== PASAJE DADO
En tercer lugar, constataremos la identidad entre partes formales de un todo T: es la identidad de un vaso «emergente» de los fragmentos encontrados en una excavación arqueológica; es la identidad entre las dos mitades de la tablilla partida que se entregaba como símbolo a los que se despedían con la esperanza de identificarse en su reencuentro.

Por último, en cuarto lugar, la modulación de la identidad entre totalidades T determinada por la intersección atributiva de totalidades que alcanzan a compartir partes propias. Valdrían como ejemplos: los enlaces covalentes (sea de tipo σ, sea de tipo π) de átomos en unidades superiores (pongamos por caso, la molécula de hidrógeno H2 cuya unidad resulta de la «interpenetración» de dos orbitales 1s de dos átomos de hidrógeno mediante un enlace tipo σ.
====
== DATOS DE TRABAJO
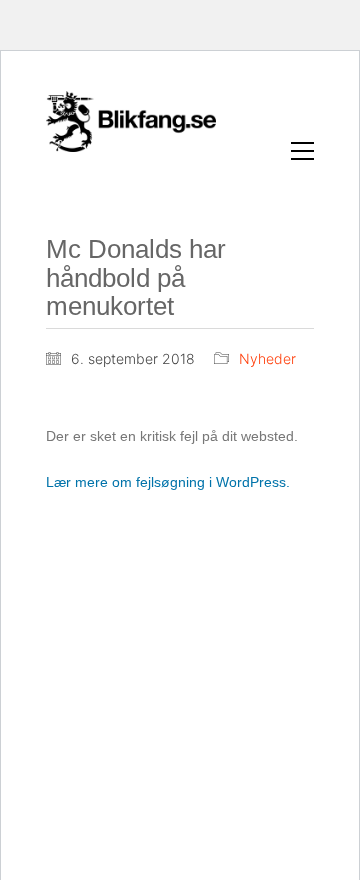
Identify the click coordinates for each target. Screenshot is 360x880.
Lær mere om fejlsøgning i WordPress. (168, 482)
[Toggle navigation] (302, 151)
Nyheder (267, 358)
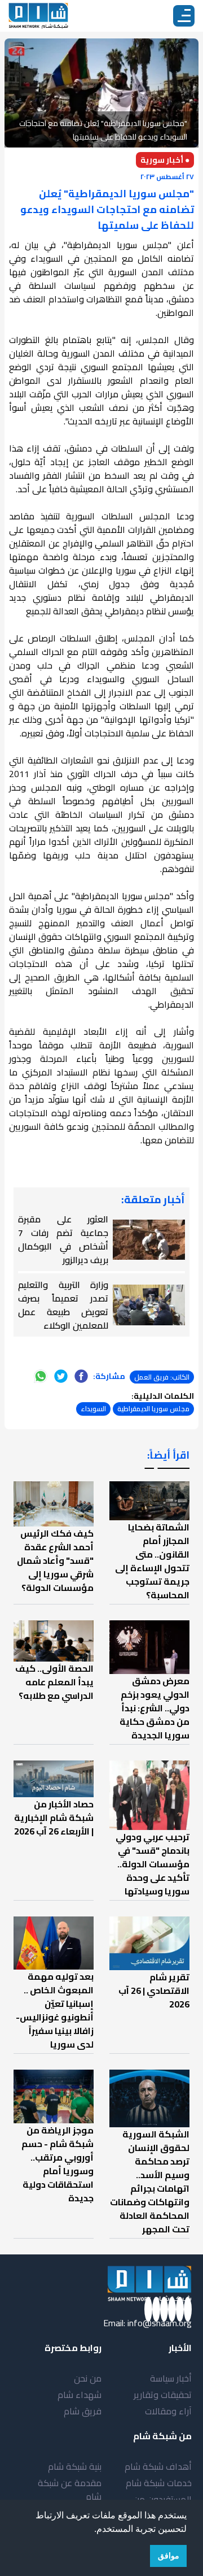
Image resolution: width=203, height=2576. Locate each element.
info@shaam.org (159, 2322)
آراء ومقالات (168, 2411)
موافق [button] (168, 2555)
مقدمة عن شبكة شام (70, 2489)
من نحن (88, 2378)
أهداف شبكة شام (158, 2466)
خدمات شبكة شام (159, 2483)
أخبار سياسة (171, 2378)
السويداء (93, 1408)
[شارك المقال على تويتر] (61, 1376)
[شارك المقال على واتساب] (40, 1376)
====
**TAREAS PENDIENTES**:
**A.** Según el pasaje dado, ¿mediante qué tipo de enlace se unen los dos orbitales 1s en la molécula de hidrógeno?
**B.** Desplaza en 46 ambas coordenadas de cada respuesta en el tramo de los registros que va desde la línea que contiene "من نحن (88, 2378)" hasta el final de los registros, ambos extremos incluidos. Reescribe solo esas líneas, con sus textos.

**SOLUCIONES POR TAREA**:
**A.** Mediante un enlace tipo σ.

**B.**
من نحن (134, 2424)
أهداف شبكة شام (204, 2512)
خدمات شبكة شام (205, 2529)
أخبار سياسة (217, 2424)
السويداء (139, 1454)
[شارك المقال على تويتر] (107, 1422)
[شارك المقال على واتساب] (86, 1422)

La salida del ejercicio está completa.